On 26/03/2018 15:59, Chris Wilson wrote:
> We've always been blatantly ignoring mmu_notifier.h:
> 
>   * Invalidation of multiple concurrent ranges may be
>   * optionally permitted by the driver. Either way the
>   * establishment of sptes is forbidden in the range passed to
>   * invalidate_range_begin/end for the whole duration of the
>   * invalidate_range_begin/end critical section.
> 
> by not preventing concurrent calls to gup while an invalidate_range is
> being processed. Wrap gup and invalidate_range in a paired rw_semaphore
> to allow concurrent lookups, that are then interrupted and disabled
> across the invalidate_range. Further refinement can be applied by
> tracking the invalidate_range versus individual gup, which should be
> done using a common set of helpers for all mmu_notifier subsystems share
> the same need. I hear HMM is one such toolbox...
> 
> For the time being, assume concurrent invalidate and lookup are rare,
> but not rare enough to completely ignore.
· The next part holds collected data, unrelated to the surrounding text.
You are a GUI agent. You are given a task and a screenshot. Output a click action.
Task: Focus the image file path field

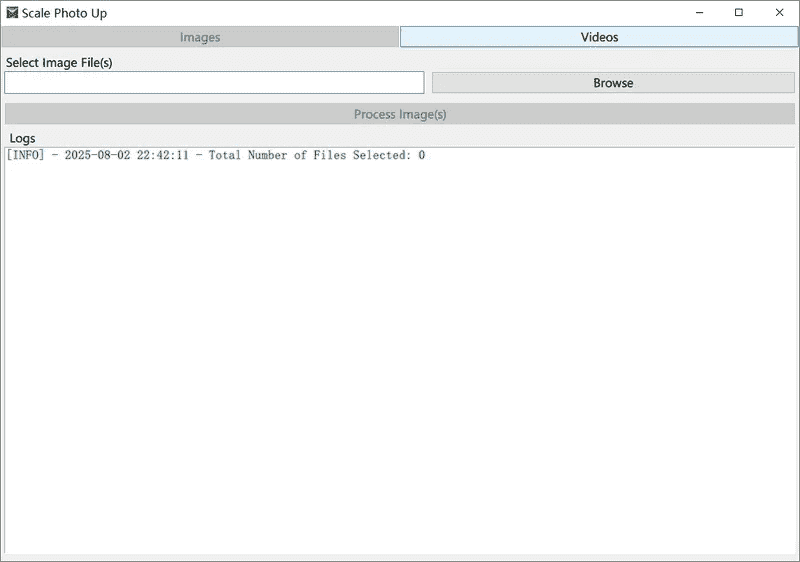214,83
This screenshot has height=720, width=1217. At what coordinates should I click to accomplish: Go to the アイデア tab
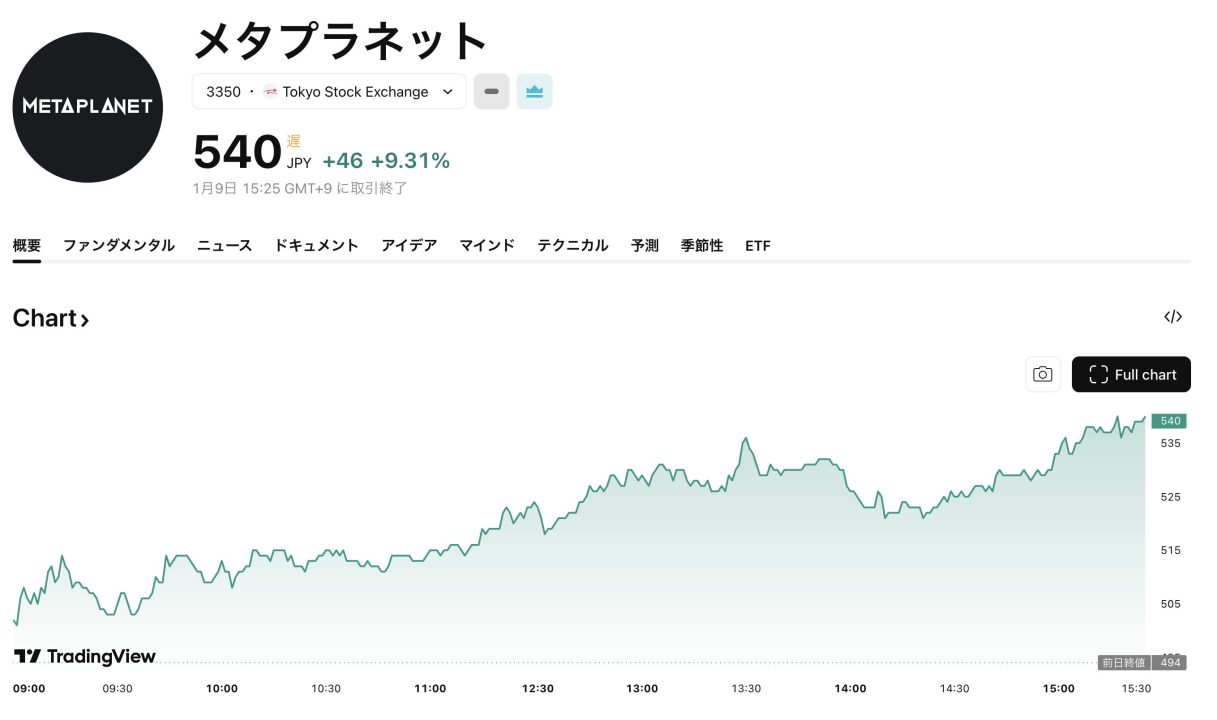409,245
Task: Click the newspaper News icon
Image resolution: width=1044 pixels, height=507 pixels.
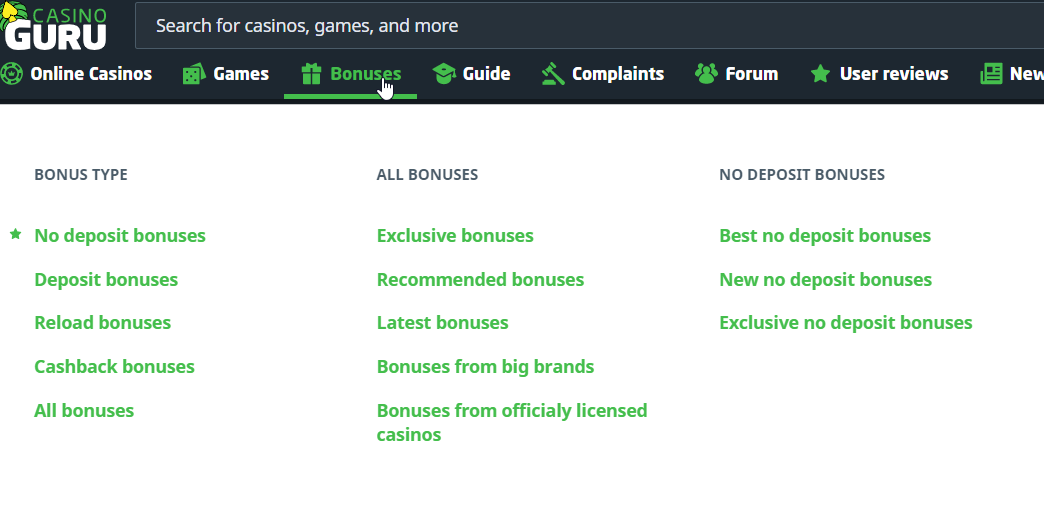Action: pos(991,74)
I think I suggested a few times we should just "ban" the object on first 
invalidate and never ever for its lifetime allow it to obtain backing 
store again. I just don't remember why we decided not to go with that 
approach. :( Thinking about it now I still don't see that this 
restriction would be a problem and would simplify things.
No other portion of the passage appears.